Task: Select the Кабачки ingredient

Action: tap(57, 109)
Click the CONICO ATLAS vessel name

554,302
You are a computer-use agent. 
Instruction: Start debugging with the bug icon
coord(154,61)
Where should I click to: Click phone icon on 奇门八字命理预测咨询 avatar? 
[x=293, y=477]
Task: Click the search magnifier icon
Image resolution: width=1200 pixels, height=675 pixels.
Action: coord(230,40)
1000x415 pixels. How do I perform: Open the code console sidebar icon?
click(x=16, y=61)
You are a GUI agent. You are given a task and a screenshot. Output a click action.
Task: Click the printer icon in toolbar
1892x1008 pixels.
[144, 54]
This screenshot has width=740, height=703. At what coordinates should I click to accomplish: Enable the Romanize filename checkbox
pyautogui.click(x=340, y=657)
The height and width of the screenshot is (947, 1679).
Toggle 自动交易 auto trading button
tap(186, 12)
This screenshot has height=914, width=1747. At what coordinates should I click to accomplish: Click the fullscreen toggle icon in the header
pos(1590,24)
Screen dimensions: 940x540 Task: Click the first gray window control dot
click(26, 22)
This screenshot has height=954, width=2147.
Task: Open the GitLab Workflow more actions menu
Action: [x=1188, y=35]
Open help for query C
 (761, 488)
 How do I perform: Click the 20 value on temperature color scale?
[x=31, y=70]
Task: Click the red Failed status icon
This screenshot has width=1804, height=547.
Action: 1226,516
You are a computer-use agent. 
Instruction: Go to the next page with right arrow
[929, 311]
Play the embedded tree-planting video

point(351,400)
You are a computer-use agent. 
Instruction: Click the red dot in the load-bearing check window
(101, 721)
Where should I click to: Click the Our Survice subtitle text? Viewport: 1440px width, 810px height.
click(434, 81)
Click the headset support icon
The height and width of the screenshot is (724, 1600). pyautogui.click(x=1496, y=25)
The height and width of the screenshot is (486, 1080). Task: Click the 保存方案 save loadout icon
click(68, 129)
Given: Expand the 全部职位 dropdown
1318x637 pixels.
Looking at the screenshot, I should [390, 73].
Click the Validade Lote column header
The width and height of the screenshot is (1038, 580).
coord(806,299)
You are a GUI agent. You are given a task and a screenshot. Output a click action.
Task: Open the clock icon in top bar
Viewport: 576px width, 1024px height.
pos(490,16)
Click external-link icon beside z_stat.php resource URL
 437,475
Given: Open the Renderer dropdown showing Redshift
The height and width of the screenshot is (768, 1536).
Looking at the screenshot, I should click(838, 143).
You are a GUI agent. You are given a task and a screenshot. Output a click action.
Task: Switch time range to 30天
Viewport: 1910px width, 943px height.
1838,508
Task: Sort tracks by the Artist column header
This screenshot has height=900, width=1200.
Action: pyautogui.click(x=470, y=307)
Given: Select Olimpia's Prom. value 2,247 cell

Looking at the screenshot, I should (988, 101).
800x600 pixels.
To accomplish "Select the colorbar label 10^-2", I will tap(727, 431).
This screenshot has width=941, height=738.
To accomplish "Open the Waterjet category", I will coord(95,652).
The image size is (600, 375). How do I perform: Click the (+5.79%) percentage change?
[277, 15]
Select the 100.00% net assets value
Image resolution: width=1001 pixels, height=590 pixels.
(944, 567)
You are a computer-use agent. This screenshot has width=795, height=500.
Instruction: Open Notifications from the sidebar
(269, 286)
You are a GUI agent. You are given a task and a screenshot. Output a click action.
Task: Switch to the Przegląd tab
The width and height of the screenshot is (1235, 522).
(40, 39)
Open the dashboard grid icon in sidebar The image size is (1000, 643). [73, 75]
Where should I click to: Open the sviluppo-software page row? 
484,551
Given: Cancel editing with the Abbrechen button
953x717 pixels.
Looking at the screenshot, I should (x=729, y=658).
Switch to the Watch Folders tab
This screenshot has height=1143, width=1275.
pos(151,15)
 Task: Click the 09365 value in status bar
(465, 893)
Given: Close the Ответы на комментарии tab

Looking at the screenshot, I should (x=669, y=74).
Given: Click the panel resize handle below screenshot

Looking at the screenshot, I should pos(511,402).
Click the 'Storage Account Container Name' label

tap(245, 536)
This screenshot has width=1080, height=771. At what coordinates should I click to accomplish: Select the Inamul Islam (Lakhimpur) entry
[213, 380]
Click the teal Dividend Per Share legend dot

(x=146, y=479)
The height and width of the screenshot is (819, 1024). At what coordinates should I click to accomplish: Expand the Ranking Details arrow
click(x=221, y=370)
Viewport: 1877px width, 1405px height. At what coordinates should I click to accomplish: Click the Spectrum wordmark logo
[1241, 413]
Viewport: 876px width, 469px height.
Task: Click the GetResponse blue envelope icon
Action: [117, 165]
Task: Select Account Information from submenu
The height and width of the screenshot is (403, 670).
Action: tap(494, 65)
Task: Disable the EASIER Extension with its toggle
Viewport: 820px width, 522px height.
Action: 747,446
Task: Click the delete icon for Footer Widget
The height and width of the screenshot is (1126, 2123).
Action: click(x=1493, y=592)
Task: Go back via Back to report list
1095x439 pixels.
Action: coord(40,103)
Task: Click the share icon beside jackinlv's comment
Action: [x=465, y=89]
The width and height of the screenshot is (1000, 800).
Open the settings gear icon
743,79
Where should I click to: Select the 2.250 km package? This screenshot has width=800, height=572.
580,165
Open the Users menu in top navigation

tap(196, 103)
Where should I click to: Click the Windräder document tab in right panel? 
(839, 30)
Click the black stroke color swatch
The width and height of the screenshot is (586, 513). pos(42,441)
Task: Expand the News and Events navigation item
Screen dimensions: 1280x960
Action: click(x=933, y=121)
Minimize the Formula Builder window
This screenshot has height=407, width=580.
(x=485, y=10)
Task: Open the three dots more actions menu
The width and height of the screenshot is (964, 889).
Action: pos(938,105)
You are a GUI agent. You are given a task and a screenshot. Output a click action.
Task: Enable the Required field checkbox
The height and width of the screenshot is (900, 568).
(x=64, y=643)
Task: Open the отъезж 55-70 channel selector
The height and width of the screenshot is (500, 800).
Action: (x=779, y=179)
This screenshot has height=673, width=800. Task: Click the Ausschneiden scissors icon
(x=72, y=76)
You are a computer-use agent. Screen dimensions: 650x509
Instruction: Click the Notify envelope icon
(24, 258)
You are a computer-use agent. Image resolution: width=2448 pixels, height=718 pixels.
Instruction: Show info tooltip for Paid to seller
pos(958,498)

-*-*-

- [WHAT IS BEING ASKED]: Look above for the line containing "Instruction: Start debugging". Output from there through the line containing "The height and width of the screenshot is (947, 1679).", exactly and inclusively.

- [SOLVED EXERCISE]:
Instruction: Start debugging with the bug icon
coord(154,61)
Where should I click to: Click phone icon on 奇门八字命理预测咨询 avatar? 
[x=293, y=477]
Task: Click the search magnifier icon
Image resolution: width=1200 pixels, height=675 pixels.
Action: coord(230,40)
1000x415 pixels. How do I perform: Open the code console sidebar icon?
click(x=16, y=61)
You are a GUI agent. You are given a task and a screenshot. Output a click action.
Task: Click the printer icon in toolbar
1892x1008 pixels.
[144, 54]
This screenshot has width=740, height=703. At what coordinates should I click to accomplish: Enable the Romanize filename checkbox
pyautogui.click(x=340, y=657)
The height and width of the screenshot is (947, 1679).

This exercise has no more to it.